Serving all of Eastern Laramie County since 1908
Ever since most of Wyoming got pelted with that first snowstorm in September, I have been itching to get to a warmer climate.
On Dec. 30, we climbed into our nine-year old motorhome (aptly named FollowMyNose) and started our slog southward.
We earlier got eight inches of new snow. South Pass reports kept claiming chains were required and heavy fog was making traveling dangerous. In other words, be careful. And in additional other words, do not attempt crossing this mountain pass in a 55-foot long unit that included an old motorhome and a tow car.
So I sat around and stewed. Nancy thought it was great. She was still putting away Christmas decorations.
Finally the pass cleared. We were off.
We inched our way along on icy roads under blue skies. I had programmed my cell phone to check the weather in places like Lander, South Pass, Rock Springs, Kemmerer and Evanston. I had been checking them feverishly prior to departure.
We traveled slowly and I found myself behind a woman who was obviously scared to death. She kept driving about 25 mph. I was chomping to pass but the timing was not right. We finally got to the summit and pulled into the rest area. “Miss Pokey” was there. Rather than complain, I said, “Have a Happy New Year.” (And please stay out of my way!)

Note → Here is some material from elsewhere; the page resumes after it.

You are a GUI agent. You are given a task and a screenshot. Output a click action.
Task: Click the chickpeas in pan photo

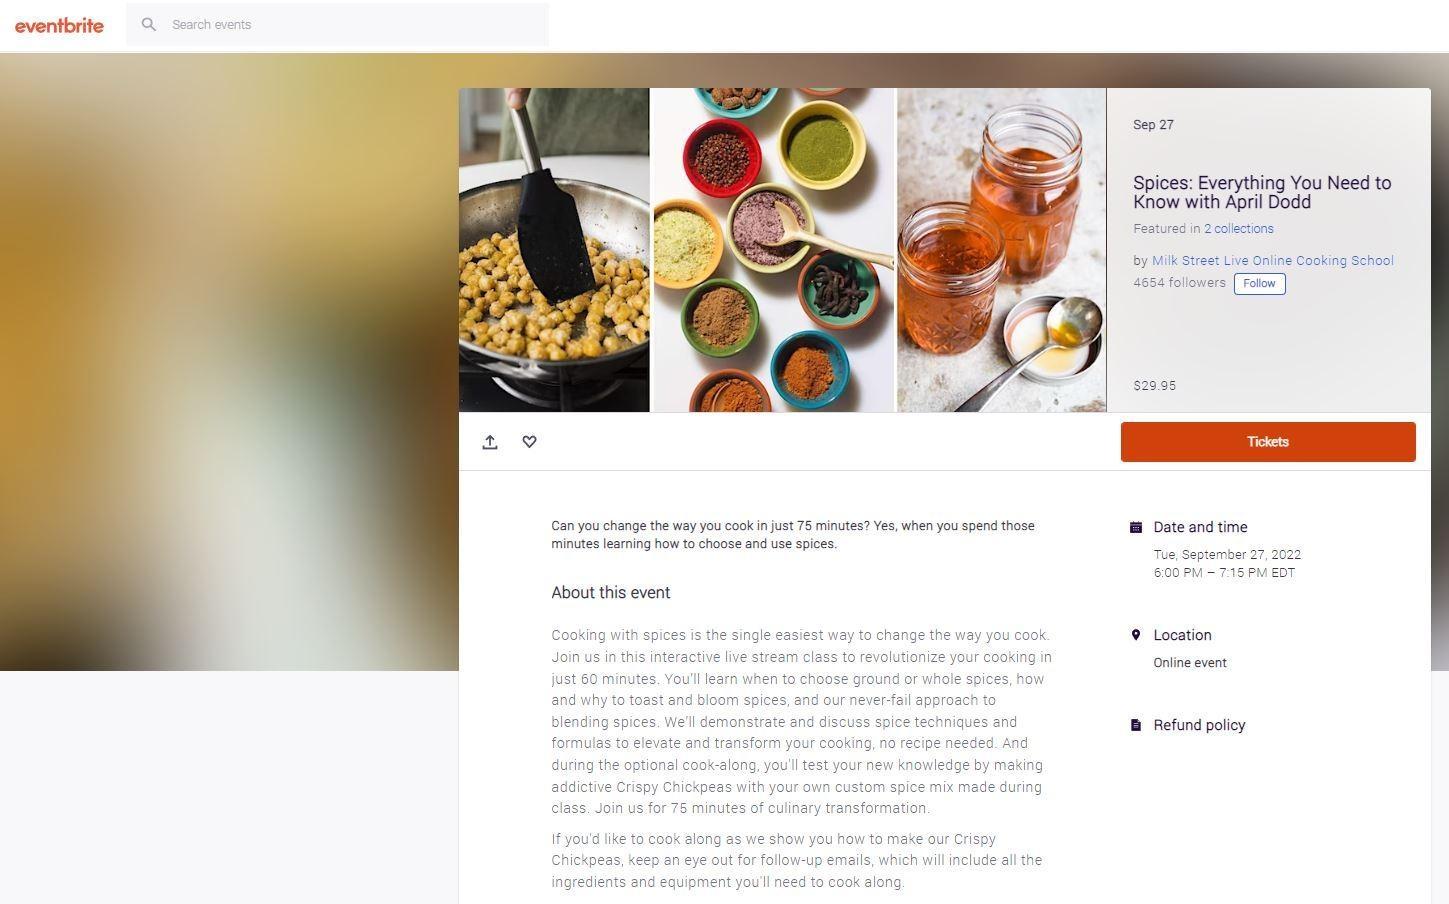(x=554, y=250)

She was driving a car with Johnson County plates and those folks should have been used to driving over a pass. Have you been over Tensleep Pass in winter? Whew!
But I digress.
I put shoulder to the wheel and drove 10 straight hours. The sky and the highways were clear and the wind was nonexistent. That is a great time to put as many miles on as possible when you are driving a 13-foot tall rig north or south in the Rocky Mountain region.
Apparently Wal-Mart founder Sam Walton liked to take his family on RV trips and made it a policy that his stores would open their parking lots for overnight stops by RV drivers.

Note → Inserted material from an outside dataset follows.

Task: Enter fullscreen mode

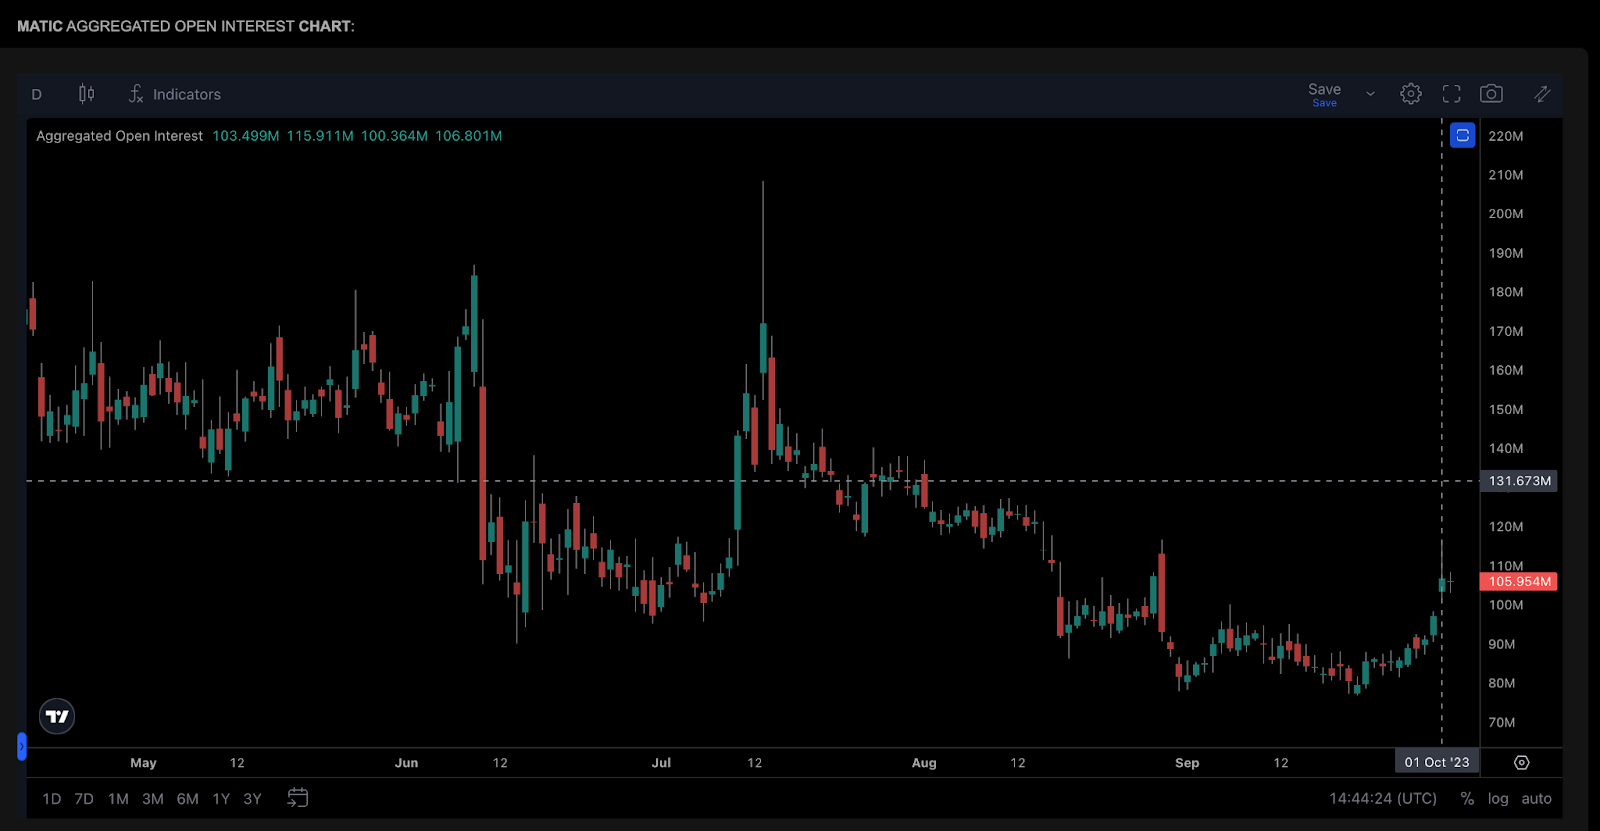Action: [x=1451, y=94]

Not all stores do, though, as the ones in St. George, Utah, apparently do not. However, the Wal-Mart north in a town named Hurricane (pronounced hurr-a-kin) allowed RVs.
Camping across the country at rest stops, truck stops, Cabela’s and Wal-Marts is called “boon docking,” a description that fits us well.
So we boon-docked at Hurricane.
Next morning, I checked my cell phone for the temperature. It read 30 degrees. Then I noticed it was programmed for South Pass. It was two degrees below freezing on a Wyoming mountaintop.
What was it here in St. George?
It was 28 degrees!
I told Nancy, “Honey, we have not gone south far enough. Let’s go.”
That reminds me of the old story about the guy who was also tired of winter. He took his snow scraper and put it under his windshield wiper. “Why are you doing that,” a friend asked. “I am going south until somebody asks me what that thing is for?”
We ended up at the Circus Circus RV park in Las Vegas and spent New Year’s Eve there along with officially 335,000 others. It was a spectacle.
Last fall we visited the Chinese island of Macau, which has overtaken Vegas as the busiest gambling destination in the world. Trust me, they cannot compete with Vegas when it comes to glamour. Or neon. I think it was Lenny Bruce who said Vegas is where “neon goes to die.”